Take the Pacific Palisades house she now shares with husband and fellow Brit Simon Johnston. Built in 1958, it has a pink pebbled roof, a rock-encrusted fireplace and a kidney-shaped pool--all very “Palm Springs,” says Cross, who moved to California 20 years ago. Spare, light-filled rooms are filled with Danish teak sofas, Bertoia chairs and Eames loungers. The garden, which she designed, has a modern edge too, and reflects what she and Johnston, a graphic artist, love: the arid beauty of the desert and the layered richness of the local mountains. And by necessity, it features plants that can take the fog and drying winds that routinely sweep along the coast.

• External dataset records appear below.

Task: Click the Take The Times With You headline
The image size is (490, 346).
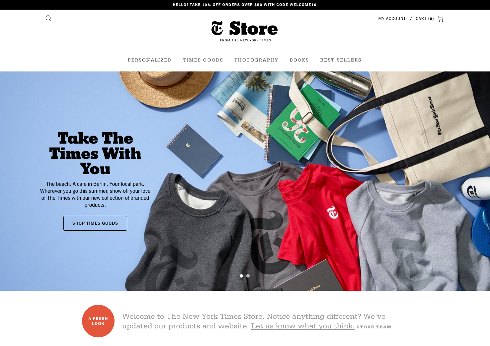Action: click(95, 153)
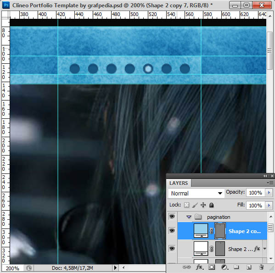Select the LAYERS tab
Image resolution: width=275 pixels, height=273 pixels.
coord(179,183)
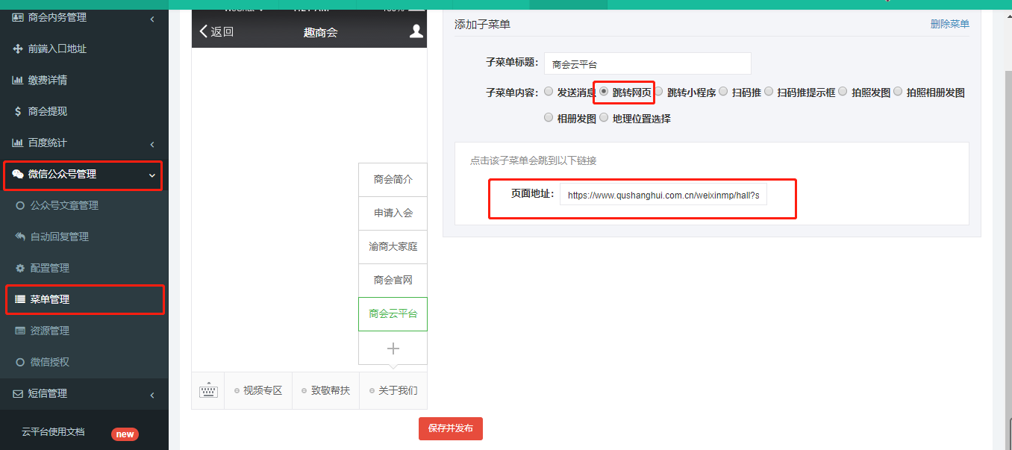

In 1994, such natural drama and the purity of a house that hadn’t been changed in 30 years moved Cross and Johnston to leave their Silver Lake bungalow for the Palisades. True, their new home, set between the mountains and the ocean, was also perched above an intersection, with nary a tree or shrub to block out the street. Its tiny, 6,000-square-foot lot was decked with ivy and chain link, a crude contrast to the lush half-acre they’d left behind. But for Cross, size wasn’t a limitation, especially given the wild backdrops she could “borrow” as she designed. “I love gardening,” she explains, “but since I design gardens for other people, I have less energy for mine. Too big a place could overwhelm me.”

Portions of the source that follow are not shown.